Most opportunities are won long before they appear.

Opportunity readiness is rarely discussed with the same discipline as risk management. Organisations spend significant time preparing for risk.

They develop contingency plans, manage uncertainty and work hard to anticipate potential threats.

Far fewer invest the same energy preparing for opportunity.

This is understandable.

Risks feel immediate. Opportunities feel hypothetical.

As a result, many organisations become highly effective at responding to problems while dedicating relatively little time to preparing for possibilities.

However, opportunities rarely arrive with enough time to prepare for them.

By the time a major client opportunity emerges, a strategic partnership becomes available or a new market opens, the organisations best positioned to benefit have often been preparing for months or years.

The capability already exists.

The relationships already exist.

The credibility already exists.

In many cases, the opportunity was won long before it appeared.

 

The Cost of Constant Delivery

One of the greatest challenges facing leaders is that operational demands consume attention.

Meetings fill calendars. Targets drive behaviour. Immediate priorities compete for focus.

Consequently, leadership energy becomes concentrated on delivery.

The future receives whatever time remains.

Over time, this creates a subtle risk.

Organisations become highly effective at executing today’s priorities while gradually reducing their readiness for tomorrow’s opportunities.

The issue is rarely a lack of ambition.

More often, it is a lack of space.

 

Capacity Creates Readiness

This challenge exists at both an organisational and individual level.

Many leaders spend the majority of their time solving operational problems, attending meetings and managing immediate priorities.

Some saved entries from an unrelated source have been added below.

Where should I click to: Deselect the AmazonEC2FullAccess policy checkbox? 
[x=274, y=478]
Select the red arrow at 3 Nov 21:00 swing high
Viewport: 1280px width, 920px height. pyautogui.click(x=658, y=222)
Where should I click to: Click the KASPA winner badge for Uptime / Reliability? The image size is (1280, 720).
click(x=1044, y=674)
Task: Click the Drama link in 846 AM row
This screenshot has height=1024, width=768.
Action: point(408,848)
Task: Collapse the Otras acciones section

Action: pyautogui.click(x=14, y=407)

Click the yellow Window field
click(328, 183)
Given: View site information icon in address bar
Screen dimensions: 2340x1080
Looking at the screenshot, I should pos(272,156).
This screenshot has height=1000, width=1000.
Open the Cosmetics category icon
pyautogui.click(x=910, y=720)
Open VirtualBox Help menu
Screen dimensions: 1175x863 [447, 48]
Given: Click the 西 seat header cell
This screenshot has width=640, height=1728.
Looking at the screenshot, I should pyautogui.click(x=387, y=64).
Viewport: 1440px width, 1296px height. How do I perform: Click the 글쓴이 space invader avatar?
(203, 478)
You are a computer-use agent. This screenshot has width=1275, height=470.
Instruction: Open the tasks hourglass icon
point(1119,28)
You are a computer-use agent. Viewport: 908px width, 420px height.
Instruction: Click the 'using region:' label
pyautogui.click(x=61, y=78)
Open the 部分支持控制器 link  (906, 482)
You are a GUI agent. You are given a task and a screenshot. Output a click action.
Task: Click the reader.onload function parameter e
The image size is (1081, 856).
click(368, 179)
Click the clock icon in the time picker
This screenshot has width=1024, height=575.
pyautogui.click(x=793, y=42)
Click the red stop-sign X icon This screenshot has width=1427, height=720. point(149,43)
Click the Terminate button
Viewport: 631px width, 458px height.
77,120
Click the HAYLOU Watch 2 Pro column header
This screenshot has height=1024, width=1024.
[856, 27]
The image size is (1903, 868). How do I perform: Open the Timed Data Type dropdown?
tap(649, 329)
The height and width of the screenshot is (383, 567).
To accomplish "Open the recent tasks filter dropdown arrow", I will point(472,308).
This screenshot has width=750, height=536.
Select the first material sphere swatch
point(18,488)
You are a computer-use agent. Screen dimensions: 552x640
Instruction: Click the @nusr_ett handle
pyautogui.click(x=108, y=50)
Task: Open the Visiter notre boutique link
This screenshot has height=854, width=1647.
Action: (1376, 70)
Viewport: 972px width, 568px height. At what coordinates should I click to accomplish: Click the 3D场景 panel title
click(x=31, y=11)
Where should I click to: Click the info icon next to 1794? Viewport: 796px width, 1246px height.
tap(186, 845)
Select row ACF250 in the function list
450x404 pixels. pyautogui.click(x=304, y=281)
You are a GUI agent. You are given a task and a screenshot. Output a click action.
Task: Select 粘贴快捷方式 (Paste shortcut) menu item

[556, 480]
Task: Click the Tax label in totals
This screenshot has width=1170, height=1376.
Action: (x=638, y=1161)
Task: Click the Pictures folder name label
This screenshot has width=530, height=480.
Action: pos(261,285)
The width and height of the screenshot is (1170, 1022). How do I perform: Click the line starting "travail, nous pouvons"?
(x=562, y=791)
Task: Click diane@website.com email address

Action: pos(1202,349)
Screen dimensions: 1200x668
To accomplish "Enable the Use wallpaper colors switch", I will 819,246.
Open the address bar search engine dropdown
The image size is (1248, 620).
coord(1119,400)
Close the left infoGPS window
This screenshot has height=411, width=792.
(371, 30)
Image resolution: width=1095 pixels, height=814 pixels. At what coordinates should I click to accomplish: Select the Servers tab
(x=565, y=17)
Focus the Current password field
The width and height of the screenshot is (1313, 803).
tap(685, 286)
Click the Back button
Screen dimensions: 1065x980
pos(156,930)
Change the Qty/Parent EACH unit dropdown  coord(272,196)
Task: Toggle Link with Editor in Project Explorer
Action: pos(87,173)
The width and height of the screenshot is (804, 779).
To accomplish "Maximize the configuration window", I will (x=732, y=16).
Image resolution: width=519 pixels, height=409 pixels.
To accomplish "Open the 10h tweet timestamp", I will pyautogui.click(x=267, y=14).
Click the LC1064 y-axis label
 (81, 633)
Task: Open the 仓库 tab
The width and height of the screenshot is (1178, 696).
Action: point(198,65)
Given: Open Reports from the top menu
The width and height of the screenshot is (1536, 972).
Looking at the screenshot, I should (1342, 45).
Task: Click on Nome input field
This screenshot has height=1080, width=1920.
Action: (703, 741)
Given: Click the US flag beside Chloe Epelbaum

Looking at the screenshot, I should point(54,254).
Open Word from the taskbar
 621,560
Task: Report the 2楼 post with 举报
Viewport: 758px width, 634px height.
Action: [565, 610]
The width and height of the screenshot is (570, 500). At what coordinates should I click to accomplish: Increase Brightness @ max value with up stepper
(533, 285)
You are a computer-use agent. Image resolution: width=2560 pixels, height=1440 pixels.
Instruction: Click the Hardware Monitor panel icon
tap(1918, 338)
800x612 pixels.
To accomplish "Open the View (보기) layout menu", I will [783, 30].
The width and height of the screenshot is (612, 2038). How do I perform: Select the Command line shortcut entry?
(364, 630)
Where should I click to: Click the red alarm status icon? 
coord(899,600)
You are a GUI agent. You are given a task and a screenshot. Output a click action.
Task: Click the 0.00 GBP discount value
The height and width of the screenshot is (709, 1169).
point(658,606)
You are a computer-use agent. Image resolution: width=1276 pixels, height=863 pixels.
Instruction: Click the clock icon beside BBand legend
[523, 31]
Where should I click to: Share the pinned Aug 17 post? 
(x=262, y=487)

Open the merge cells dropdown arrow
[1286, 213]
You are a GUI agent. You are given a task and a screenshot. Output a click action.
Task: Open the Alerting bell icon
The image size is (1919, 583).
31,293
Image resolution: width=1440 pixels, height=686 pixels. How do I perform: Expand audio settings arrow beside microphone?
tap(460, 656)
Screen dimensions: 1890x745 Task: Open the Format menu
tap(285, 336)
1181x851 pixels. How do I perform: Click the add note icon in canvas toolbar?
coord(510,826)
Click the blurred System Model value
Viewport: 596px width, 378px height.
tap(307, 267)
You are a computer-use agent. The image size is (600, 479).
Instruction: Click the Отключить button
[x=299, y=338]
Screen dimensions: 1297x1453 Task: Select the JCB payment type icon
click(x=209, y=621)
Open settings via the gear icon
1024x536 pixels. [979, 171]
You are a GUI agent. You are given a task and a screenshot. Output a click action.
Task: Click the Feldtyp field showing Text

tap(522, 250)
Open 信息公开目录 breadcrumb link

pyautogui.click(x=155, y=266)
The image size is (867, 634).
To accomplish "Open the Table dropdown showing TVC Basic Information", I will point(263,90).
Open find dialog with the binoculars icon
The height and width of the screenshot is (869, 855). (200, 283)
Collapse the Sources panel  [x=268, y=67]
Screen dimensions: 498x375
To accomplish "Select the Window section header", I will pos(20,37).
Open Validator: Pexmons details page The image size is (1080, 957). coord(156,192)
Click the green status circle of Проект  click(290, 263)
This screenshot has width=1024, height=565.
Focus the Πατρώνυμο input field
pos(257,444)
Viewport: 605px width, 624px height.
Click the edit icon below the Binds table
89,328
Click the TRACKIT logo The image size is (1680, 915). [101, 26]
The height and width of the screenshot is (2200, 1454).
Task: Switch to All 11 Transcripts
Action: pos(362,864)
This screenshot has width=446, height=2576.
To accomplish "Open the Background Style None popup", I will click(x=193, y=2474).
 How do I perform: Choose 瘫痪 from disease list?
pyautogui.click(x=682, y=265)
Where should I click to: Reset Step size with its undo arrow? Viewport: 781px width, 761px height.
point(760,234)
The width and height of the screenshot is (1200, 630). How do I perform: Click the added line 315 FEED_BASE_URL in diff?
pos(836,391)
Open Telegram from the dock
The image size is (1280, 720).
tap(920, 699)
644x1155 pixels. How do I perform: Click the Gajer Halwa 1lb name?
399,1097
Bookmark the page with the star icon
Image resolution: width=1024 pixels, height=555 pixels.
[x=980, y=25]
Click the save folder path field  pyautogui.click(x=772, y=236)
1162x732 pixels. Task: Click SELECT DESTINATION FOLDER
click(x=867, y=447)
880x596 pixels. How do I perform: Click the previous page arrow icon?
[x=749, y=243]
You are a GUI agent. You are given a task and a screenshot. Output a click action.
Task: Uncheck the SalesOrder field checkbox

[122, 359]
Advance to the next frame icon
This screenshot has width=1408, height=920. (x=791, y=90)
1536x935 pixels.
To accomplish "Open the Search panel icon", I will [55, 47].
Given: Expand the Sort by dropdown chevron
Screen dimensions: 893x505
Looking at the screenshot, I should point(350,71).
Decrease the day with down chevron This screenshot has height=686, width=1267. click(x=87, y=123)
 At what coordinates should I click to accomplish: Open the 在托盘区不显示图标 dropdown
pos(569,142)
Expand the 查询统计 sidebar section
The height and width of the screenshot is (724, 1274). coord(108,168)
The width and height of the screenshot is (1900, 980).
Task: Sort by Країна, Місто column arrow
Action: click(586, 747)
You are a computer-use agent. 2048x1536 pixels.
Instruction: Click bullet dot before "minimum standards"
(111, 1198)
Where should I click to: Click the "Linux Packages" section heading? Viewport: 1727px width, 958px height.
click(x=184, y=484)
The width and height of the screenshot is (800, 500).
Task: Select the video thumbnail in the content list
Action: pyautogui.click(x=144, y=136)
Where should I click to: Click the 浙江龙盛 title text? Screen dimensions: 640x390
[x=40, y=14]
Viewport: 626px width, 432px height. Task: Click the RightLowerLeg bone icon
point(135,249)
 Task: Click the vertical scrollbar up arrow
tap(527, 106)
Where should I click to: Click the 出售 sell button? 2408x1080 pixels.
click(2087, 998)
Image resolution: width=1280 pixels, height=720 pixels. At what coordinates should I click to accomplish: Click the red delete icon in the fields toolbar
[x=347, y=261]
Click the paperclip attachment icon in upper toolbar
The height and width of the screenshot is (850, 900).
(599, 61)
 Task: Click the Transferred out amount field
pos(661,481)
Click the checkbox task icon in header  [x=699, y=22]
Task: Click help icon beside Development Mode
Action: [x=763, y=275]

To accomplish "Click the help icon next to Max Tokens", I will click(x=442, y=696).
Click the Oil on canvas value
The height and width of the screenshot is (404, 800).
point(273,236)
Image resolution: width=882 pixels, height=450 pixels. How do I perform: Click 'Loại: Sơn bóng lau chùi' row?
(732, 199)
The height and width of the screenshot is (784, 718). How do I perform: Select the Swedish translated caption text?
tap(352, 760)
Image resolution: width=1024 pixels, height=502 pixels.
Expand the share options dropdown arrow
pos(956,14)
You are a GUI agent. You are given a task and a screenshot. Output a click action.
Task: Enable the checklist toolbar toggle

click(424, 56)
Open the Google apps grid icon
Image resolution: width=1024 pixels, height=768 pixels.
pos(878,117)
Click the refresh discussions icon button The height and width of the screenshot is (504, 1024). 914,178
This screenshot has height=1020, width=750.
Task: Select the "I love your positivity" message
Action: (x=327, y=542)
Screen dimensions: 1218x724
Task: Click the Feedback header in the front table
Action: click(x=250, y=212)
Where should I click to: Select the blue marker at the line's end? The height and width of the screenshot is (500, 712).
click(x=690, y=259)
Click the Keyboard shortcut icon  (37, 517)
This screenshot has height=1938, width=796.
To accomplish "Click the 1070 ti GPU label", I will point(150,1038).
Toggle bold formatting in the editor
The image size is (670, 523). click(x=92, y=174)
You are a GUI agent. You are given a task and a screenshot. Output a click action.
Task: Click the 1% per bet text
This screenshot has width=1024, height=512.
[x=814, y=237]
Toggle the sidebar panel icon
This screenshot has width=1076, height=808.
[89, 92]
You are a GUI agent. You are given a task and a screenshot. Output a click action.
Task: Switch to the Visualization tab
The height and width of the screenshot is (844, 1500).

The work is important. It creates value. However, it can also create a subtle trap.

Over time, leaders become increasingly occupied with maintaining performance rather than preparing for what comes next.

In coaching conversations with senior executives, a recurring theme often emerges.

Many describe calendars filled with activity yet surprisingly little space for strategic thinking.

The assumption is often that visible contribution comes through involvement. If leaders are not actively solving problems, attending meetings or making decisions, they can begin to question whether they are adding sufficient value.

Yet some of the most valuable leadership work is invisible.

Building relationships before they are needed. Developing future capability. Exploring emerging trends. Preparing successors. Creating the capacity to respond when circumstances change.

These activities rarely deliver immediate results. However, they frequently determine who is ready when opportunity appears.

The same principle applies to organisations.

Those best positioned for future opportunities often recruit for potential, not simply current capability. They create room for learning, encourage broader thinking and develop leadership capacity long before growth requires it.

 

Building Opportunity Readiness

Many organisations assume they need more opportunities.

Often, they need more capacity.

Not operational capacity.

Strategic capacity.

The capacity to think, anticipate, prepare, adapt and act before circumstances demand it.

This is ultimately what opportunity readiness looks like in practice.

 

Insight: Organisations do not miss opportunities because they fail to recognise them. They miss them because they lack the capacity to pursue them.

 

The strongest organisations understand that readiness is not an event.

It is a discipline.

They create capacity before they need it. They invest in capability before demand requires it. They prepare leaders before opportunities emerge.

As a result, they are able to move when others are still trying to prepare.

Because opportunities rarely create readiness.

They reveal it.

 

Leadership Question: If a significant opportunity emerged tomorrow, what would your organisation wish it had started preparing for a year ago?